Guest commentary: Willits tax proposal stinks for Basalt
On Tuesday, the Basalt Town Council will make its final vote on the proposed 91,000-square-foot expansion at Willits Town Center. The vote also will include a public-improvement fee, which proposes a dedication of sales tax to the developer for the expansion. Both proposals are complete sell-outs of Basalt and its residents.
The Willits developer is Mariner Real Estate Management, based in Kansas. It has requested approval to build 91,000 more square feet of commercial and residential space at Willits, increasing the development to 591,000 square feet. Since receiving approval in 2001, it has built about 325,000 square feet, which means it still has another 175,000 square feet to build under its current entitlement.
Mariner acquired Willits during the recession at a deep discount when it went on a spending spree for distressed properties. It acquired about $1.5 billion in real estate, much of which was purchased on credit, in 33 states, often paying pennies on the dollar for the assets, according to a Jan. 16, 2015, article in the Kansas City Business Journal.
The developer says the only way it can afford to build the new 91,000 square feet is if Basalt gives up half of the projected sales tax revenue the new space will generate. At first reading, the Basalt Town Council voted 4-2 in favor of the developer, with Mayor Jacque Whitsitt and Gary Tannenbaum casting the two “no” votes. The rest of the council should follow their lead, because the real beneficiary here is the Kansas developer.
This project will increase traffic, result in little additional revenue to Basalt and provide preciously little affordable housing. Based on Eagle County’s calculation that 2.8 employees are needed to fill every 1,000 square feet of commercial space, the 421,583 square feet of commercial space at Willits calls for 1,180 new employees. At 1.5 workers per home, the midvalley needs 787 new homes just to house the Willits workers. The 2001 Willits approval only required 60 affordable homes for new workers and the proposed expansion adds only 18 more for 78 total. That only meets 10 percent of the demand, a problem we all recognize.
The town hired a consultant from Minnesota to look at the sales tax giveaway, called a PIF in our acronym-slaphappy society. A PIF, or public-improvement fee, is a gimmick where the developer ends up with the sales tax the town should collect. In Colorado, towns get almost all their revenue from sales tax, which is why we see runaway retail development springing up all over the state in places like Willits. By annexing Willits nearly 20 years ago, Basalt forged a link to Highway 82 so it could approve City Market and Whole Foods and collect sales tax revenue. Basalt gets very little property tax revenue, so sales tax revenue is driving its development decisions. Cart before horse, anyone?

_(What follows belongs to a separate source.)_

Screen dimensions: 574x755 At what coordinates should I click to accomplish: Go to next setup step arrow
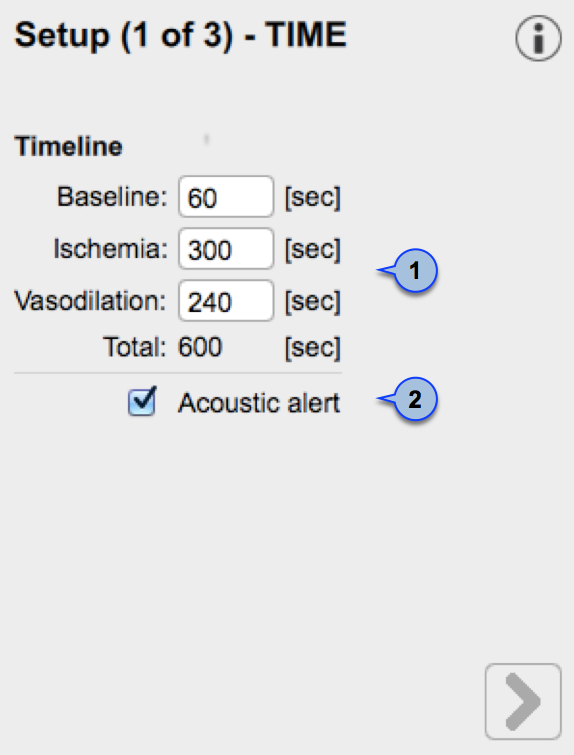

Basalt gets 3 percent of the first $45 million of retail sales at Willits, about what Willits merchants are now generating, but will only get 1.5 percent on sales over $45 million for the next 15 years, or until the developer receives $5 million, if Basalt approves the public-improvement fee. I hope Basalt didn’t pay much to the Minnesota public-improvement fee consultant, because he did little more than say, “If you subtract $45 million from the gross sales, and multiply what’s left by 1.5 percent, that’s what the developer gets.” The consultant did not inform us how much the Willits commercial space would continue to hollow out existing Basalt businesses or whether this would start a public-improvement fee war so every town has to grant a public-improvement fee for every new development or what the average wage would be in a development like this or what impacts the new development would have on our schools or roads or how much the new infrastructure would even cost the Kansas developer.
The public-improvement fee is worth $10 million to the developer, who can cash this check immediately by simply flipping Willits to the next buyer. $10 million is worth a lot more today than if it trickles in over the next 15 years, especially if you live in Kansas and don’t know where Willits is.
The developer is asking for 91,000 new square feet to get out of a pesky requirement to provide alleys and to decide whether to sell or rent the minimal affordable housing it has to provide. Fortunately, the Town Council decided to hold the line on limiting a new sign on Highway 82 advertising Willits to 180 square feet, down from the 270 square feet the developer wants. Thanks, Basalt; we’re glad you’re looking out for us.
This deal is so bad for Basalt that the out-of-town developer must simply think we’re rubes out here in the Colorado mountains. The Willits development does everything Basalt objected to when it just opposed the Tree Farm development application — it increases traffic, continues mega-sprawl in the midvalley and falls way short on our biggest need, affordable housing. Turn this application down, Basalt Town Council. The public it waited out the interminable Tree Farm hearings weighed in 5-1 against it when it finally got a chance to speak. How do you think it’ll vote for you in the next election?
Lauren Cornish, Joe Edwards, Chris Lane and Katie Schwoerer live in the Basalt area.